Why would you pay $1 to read "The Tumor"? Why would you pay $20 to read "The Tumor"? What is "The Tumor" worth? What is its value? What service does it provide? What is the market value of a fiction?
Here's the first page of "The Tumor" (page design by Domini Dragoone):
Now, what would you pay to read the rest?
Yesterday, I launched "The Tumor," an original digital short story I'm selling on my personal website.
It's a story about a husband, a wife, and what happens when the husband wants to shoot the wife to solve the problem, and she won't let him.
Here's why you should sell your work yourself:
It's Really Not That Hard
I'm using Gumroad to process purchases of "The Tumor" on my site. I chose Gumroad because Clayton Cubitt uses it, and he told me to use it. They don't take as big of a cut as Amazon.
Lesson: Fuck Bezos.
It's Great for Control Freaks
I'm a control freak. And a freelance writer. That means editors screw up my prose, incompetent designers do a shitty job of laying out my paragraphs, and artists create horrible art to go with my fine lines. It's like going to the prom and getting caught in the rain on the way, and by the time you get to the prom you look like you just got in from a gangbang. When you sell your work yourself, you control what it looks like, what format(s) it's in, and how much people pay for it.
Lesson: If you're spineless, stick to letting other people ruin your life.
You're Good Enough, You're Smart Enough, and Doggone It, People Like You!

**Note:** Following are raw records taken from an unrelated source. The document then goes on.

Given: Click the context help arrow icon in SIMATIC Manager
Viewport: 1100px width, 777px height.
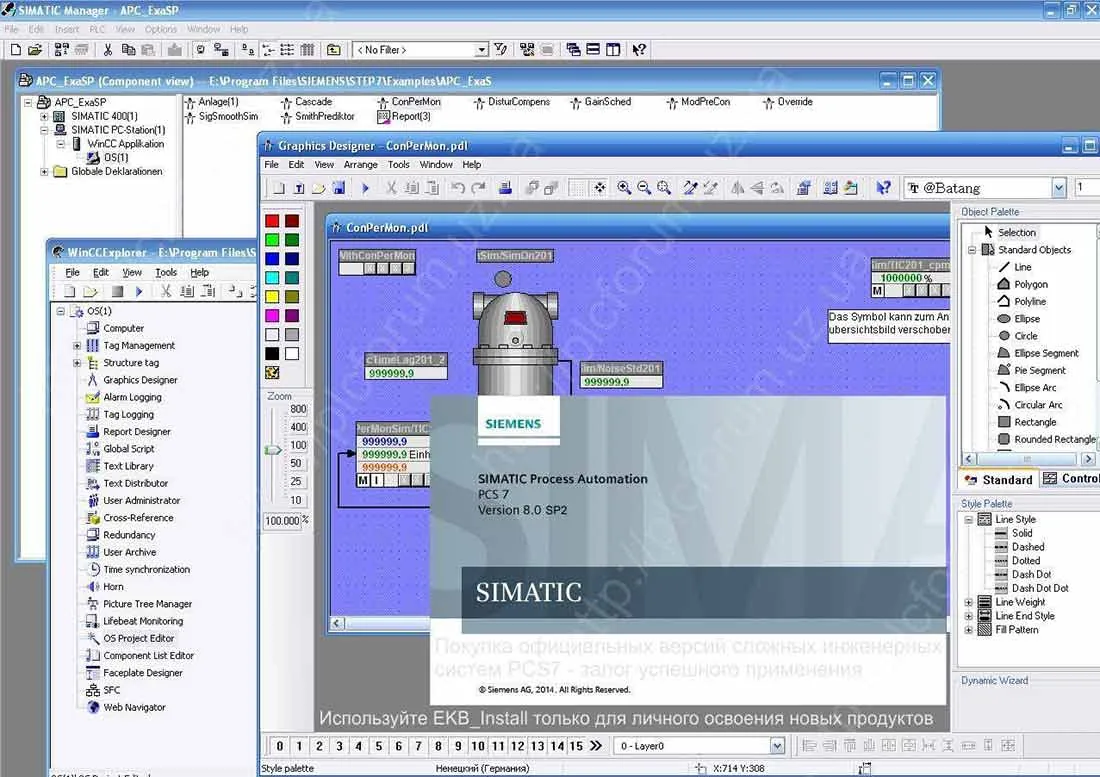Looking at the screenshot, I should click(x=639, y=49).
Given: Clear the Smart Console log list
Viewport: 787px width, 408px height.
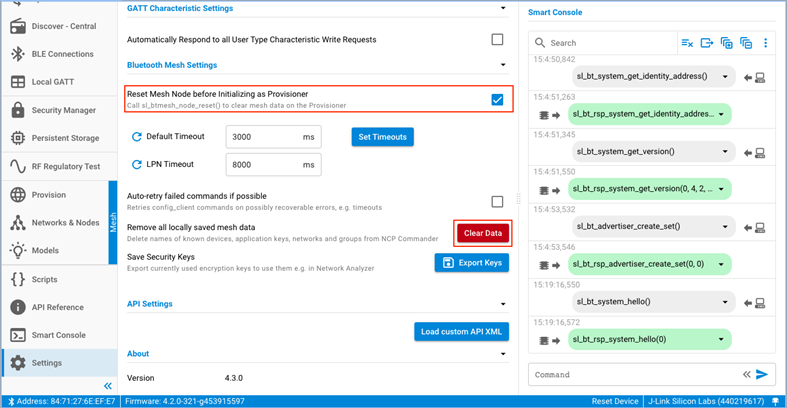Looking at the screenshot, I should [x=687, y=43].
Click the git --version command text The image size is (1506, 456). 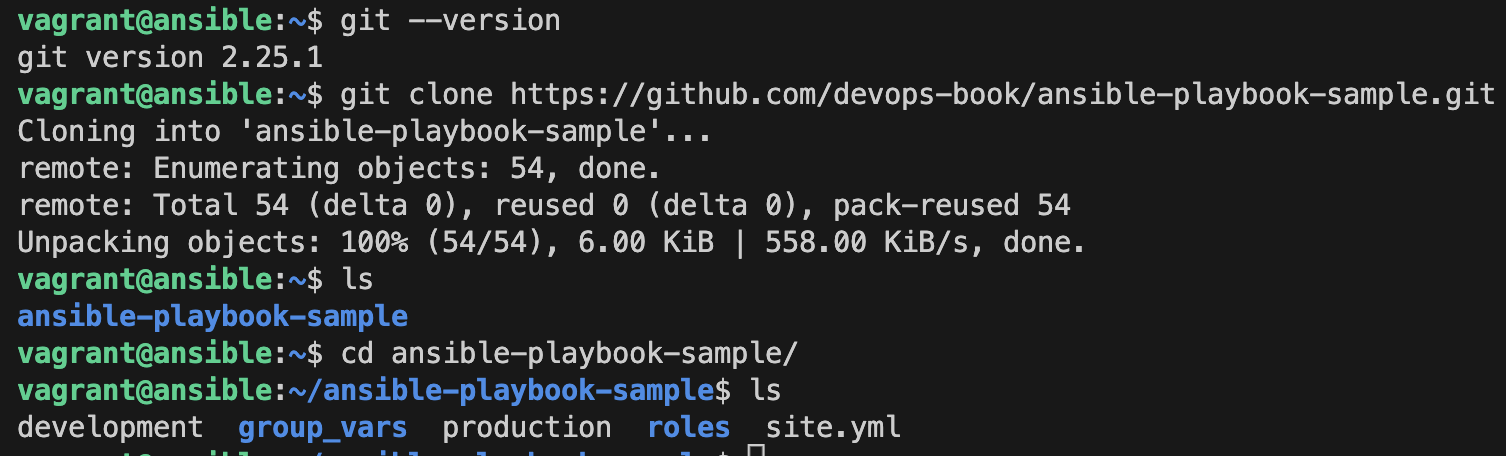pyautogui.click(x=450, y=21)
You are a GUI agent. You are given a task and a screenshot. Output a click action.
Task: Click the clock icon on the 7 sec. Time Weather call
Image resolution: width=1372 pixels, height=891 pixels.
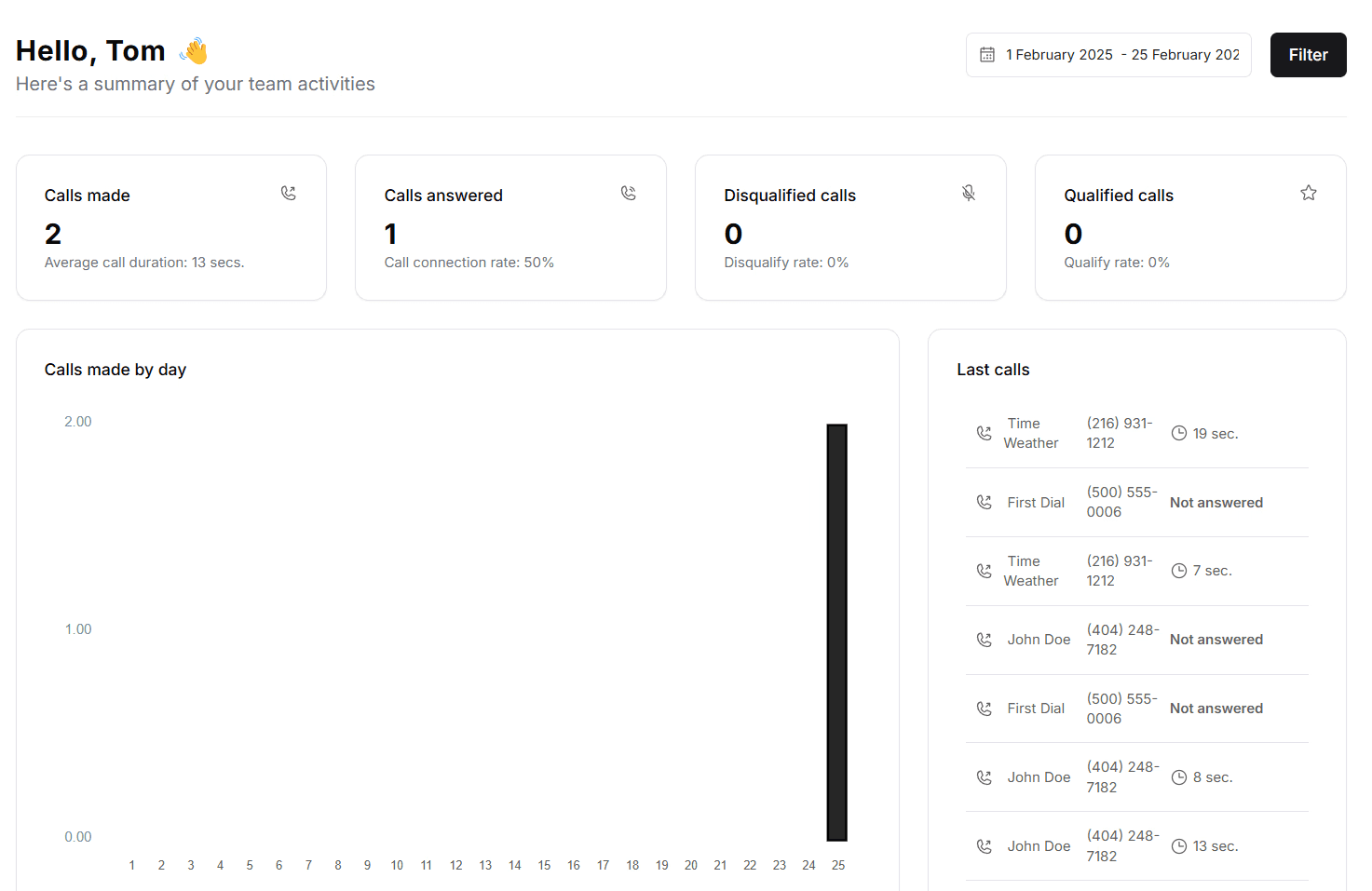(1179, 570)
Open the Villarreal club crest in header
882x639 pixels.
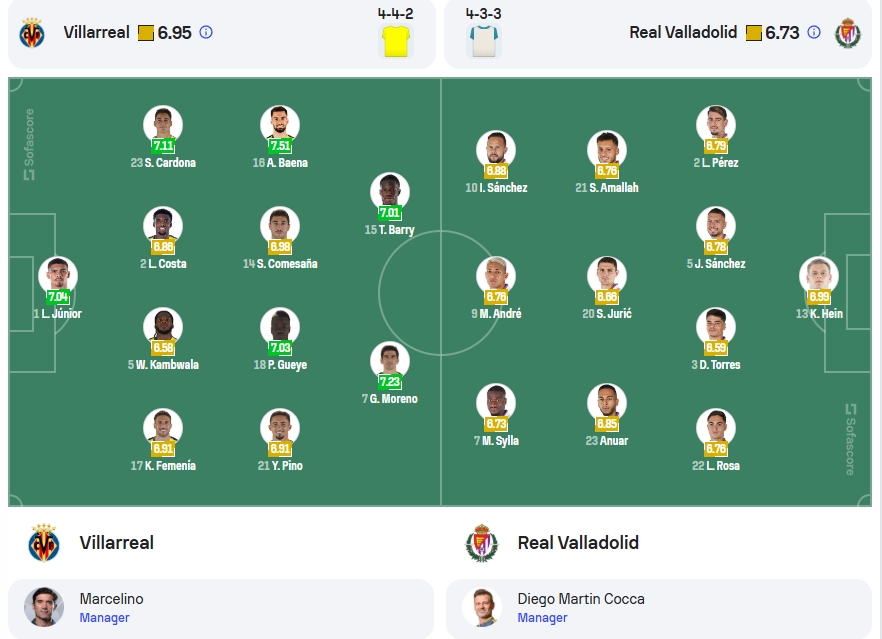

I pitch stories to outlets all the time. Most of the time, they pass, they ignore, they turn up their noses. Every time this happens, it makes you feel a little more worthless, a little more downtrodden, a little more why bother. It's not easy to be a creative and have people shit on your head, is it? Here's the thing. The problem isn't your work. The problem isn't you. It's them. These needlenose fuckers, these self-proclaimed guardians of invisible velvet ropes, these losers who have desk jobs because they're too afraid to go deep and create things that are beautiful, and new, and remarkable? Why would you ask them for permission to do what you want? There are people out there who want to buy what you have. It's up to you to deliver it to them.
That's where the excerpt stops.